Les contrôles ont été renforcés après une série d’agressions graves ayant marqué l’année 2025. En septembre, une enseignante avait été poignardée dans un collège du Bas-Rhin. À Antibes, un ancien élève avait blessé au couteau un lycéen et une professeure dans un établissement horticole. En juin, une surveillante avait été tuée lors d’une fouille de sac à Nogent, en Haute-Marne. Quelques mois plus tôt, à Nantes, une adolescente de 15 ans avait perdu la vie après une attaque perpétrée par un lycéen. Ces événements successifs ont conduit l’Éducation nationale à multiplier les contrôles aléatoires à l’entrée des établissements, tout en rappelant que ces opérations restaient exceptionnelles et dépendantes de la disponibilité des forces de l’ordre.
Des dispositifs matériels aux effets limités
Au-delà des fouilles de sacs, certains collèges et lycées ont tenté de renforcer leur sécurité par des équipements techniques. Des caméras de vidéosurveillance ont été installées, tout comme des portiques à l’entrée de certains sites. Toutefois, ces dispositifs restent largement symboliques. Les portiques en question ne sont pas des détecteurs de métaux, mais de simples tourniquets destinés à canaliser les flux d’élèves. L’installation de systèmes comparables à ceux des aéroports est jugée irréaliste, tant pour des raisons logistiques que pour la gestion des arrivées massives d’élèves en début de journée.
Les représentants syndicaux rappellent régulièrement qu’il serait illusoire de transformer les établissements scolaires en structures bunkerisées. Selon eux, une telle logique risquerait de dégrader le climat scolaire sans apporter de garantie réelle en matière de prévention. La sécurité ne pourrait se résumer à une accumulation de barrières physiques, surtout dans des établissements accueillant parfois plus d’un millier d’élèves simultanément.
La question persistante de la santé mentale
Face à ces violences répétées, la question de la santé mentale des élèves revient avec insistance. Le gouvernement avait annoncé en juin 2025 la mise en place de référents dédiés dans chaque établissement afin d’améliorer le repérage et la prise en charge des situations à risque. Une mesure jugée largement insuffisante par de nombreux acteurs du terrain. Les chiffres illustrent un déséquilibre structurel, avec environ 800 médecins scolaires et 7 800 infirmières pour près de 12 millions d’élèves.

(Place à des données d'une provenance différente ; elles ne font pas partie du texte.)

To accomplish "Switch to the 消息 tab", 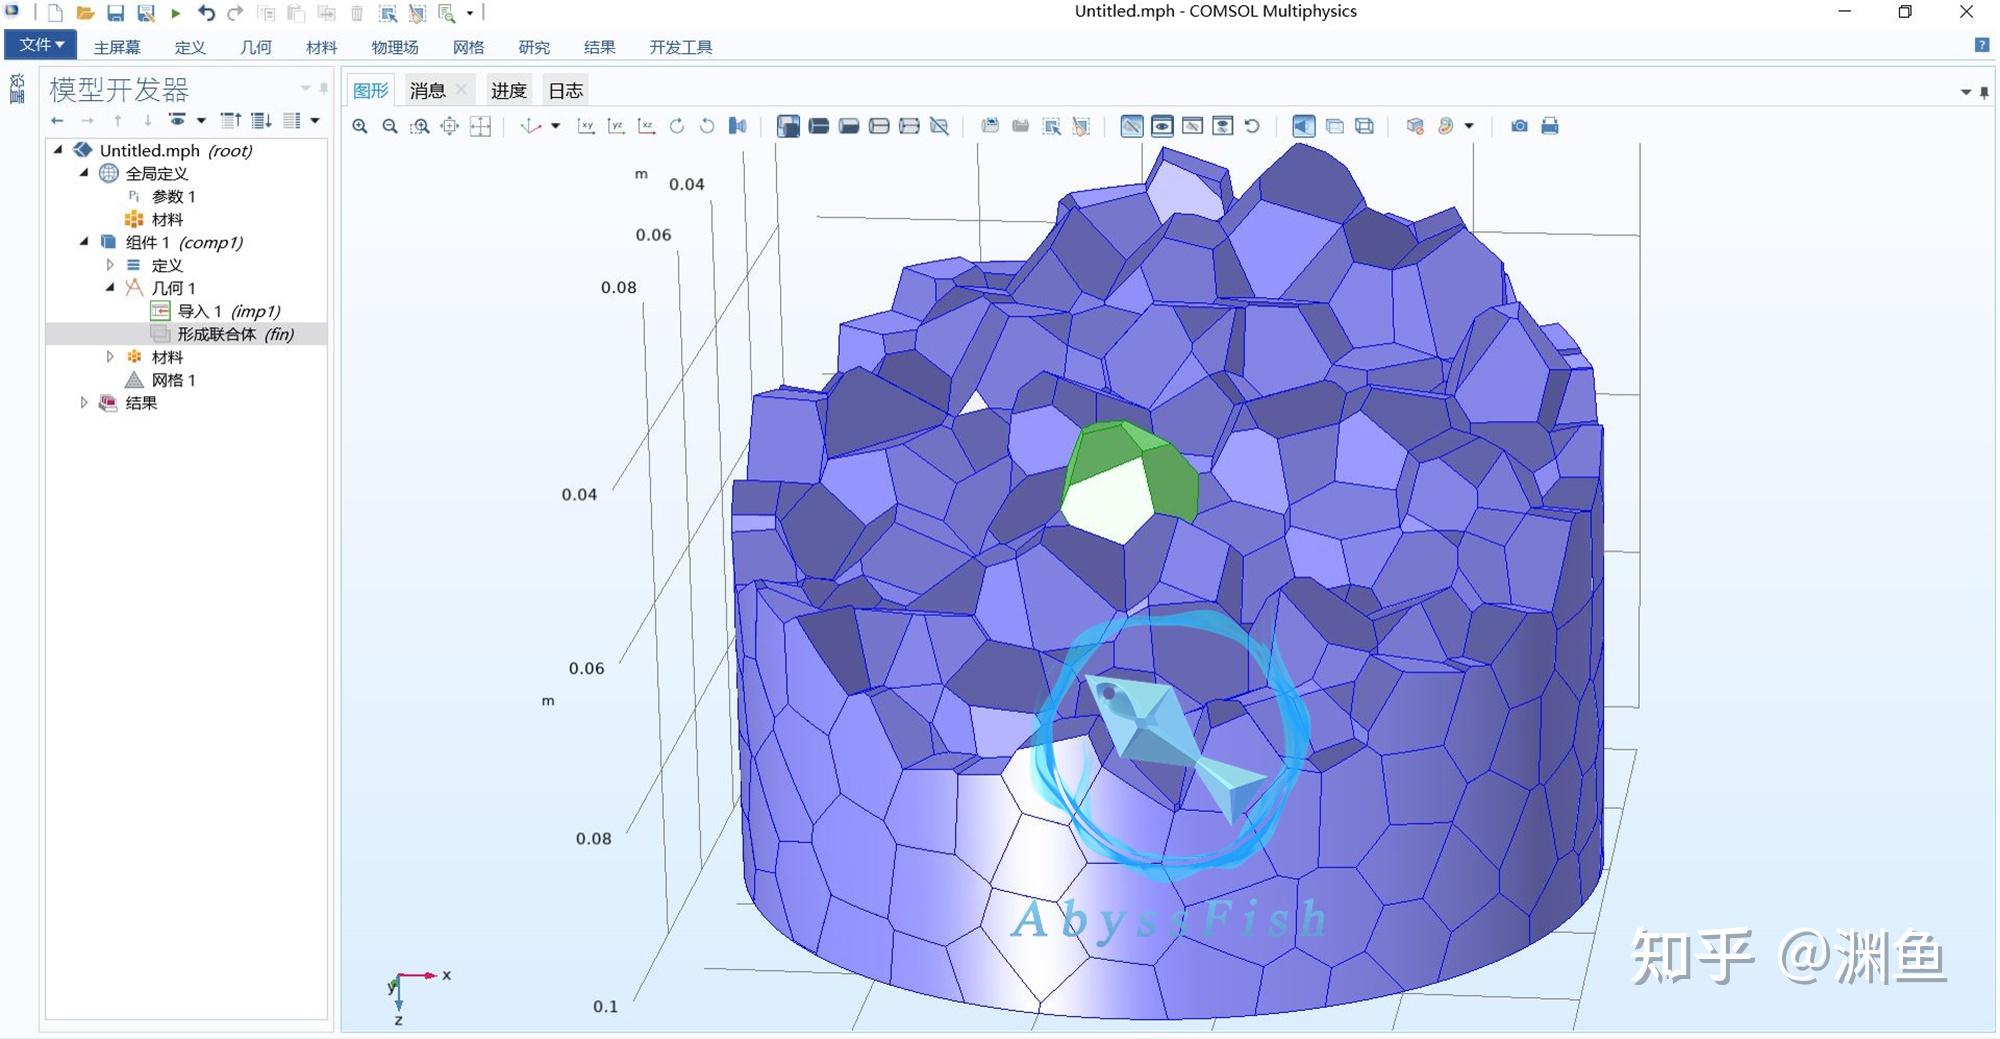I will point(428,90).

Les syndicats estiment que les réponses apportées restent fragmentaires et sous-dotées. Ils soulignent également que les auteurs des agressions récentes sont majoritairement des garçons et que les victimes sont le plus souvent des femmes, posant la question d’une violence genrée qui dépasse le seul cadre scolaire. Dans ce contexte, l’école est appelée à jouer un rôle de prévention, sans pour autant pouvoir compenser seule des défaillances sociales et sanitaires plus larges.

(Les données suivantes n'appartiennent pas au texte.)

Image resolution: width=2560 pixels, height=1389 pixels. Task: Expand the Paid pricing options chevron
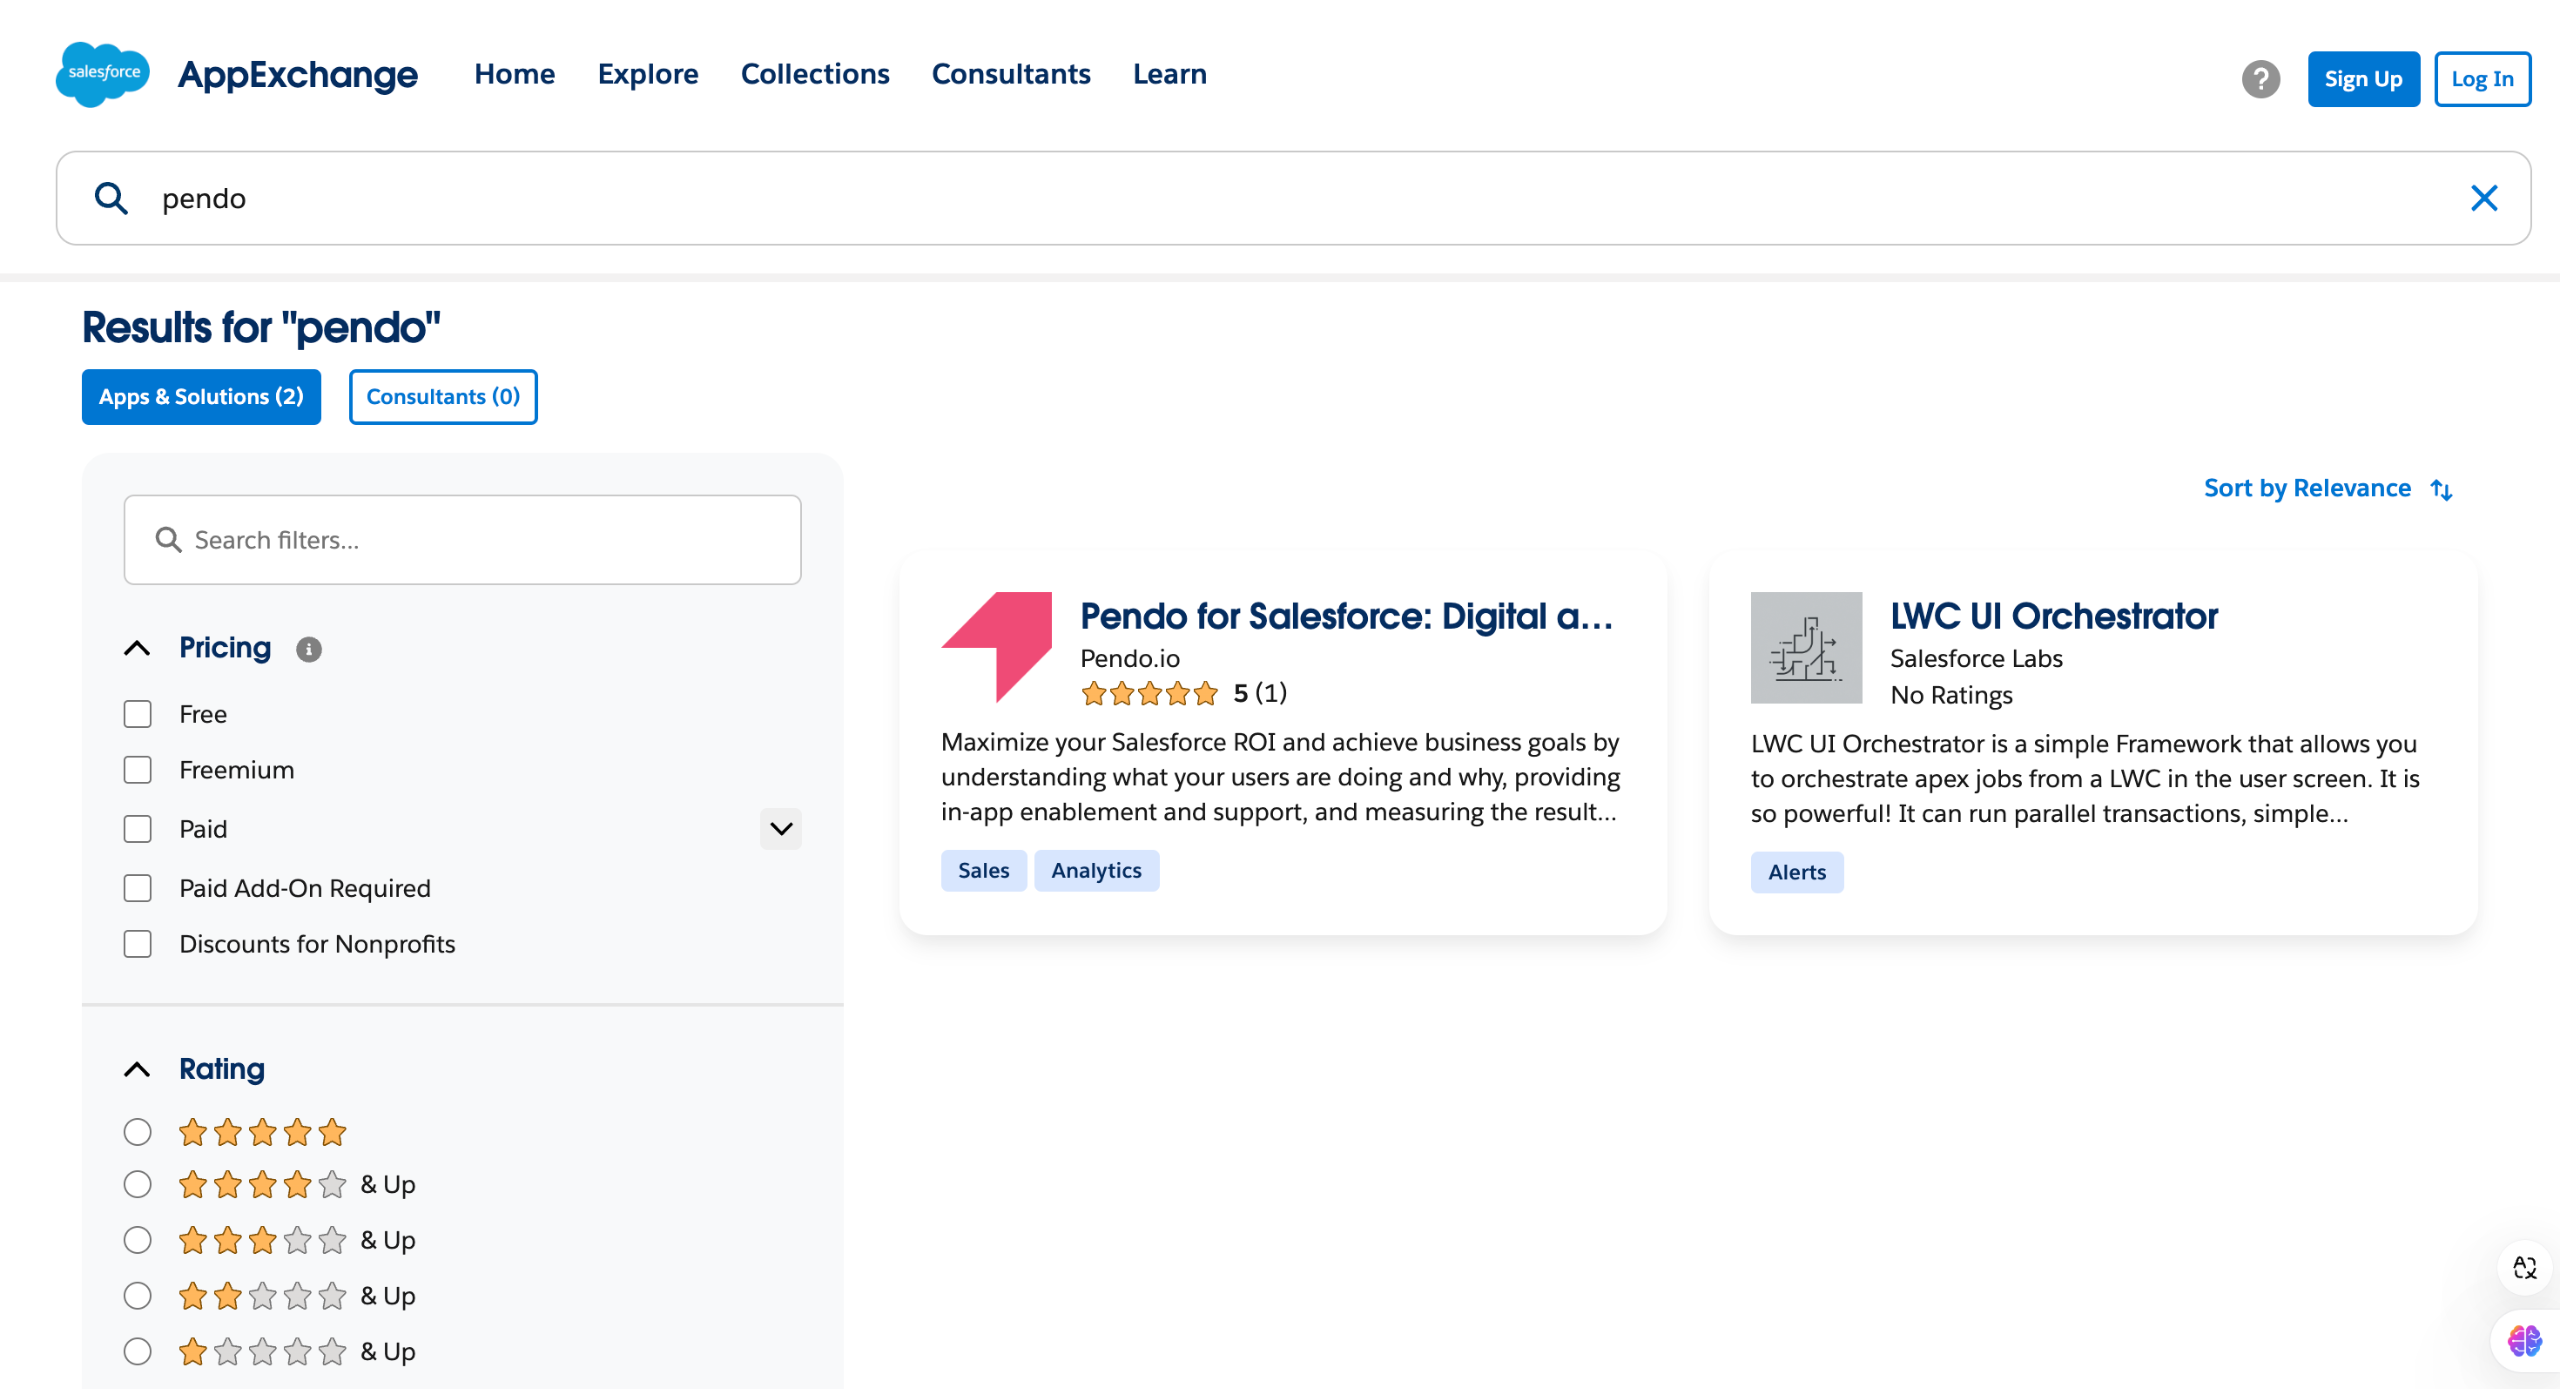point(781,829)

Les 525 armes saisies en 2025 traduisent une vigilance accrue, mais elles révèlent aussi l’ampleur d’un malaise persistant. Entre contrôles ponctuels, dispositifs matériels limités et manque de moyens humains pour le suivi psychologique, la stratégie actuelle apparaît sous tension. Le drame de Sanary-sur-Mer illustre brutalement cette fragilité et rappelle que, malgré les chiffres et les annonces, la sécurité à l’école reste un chantier inachevé.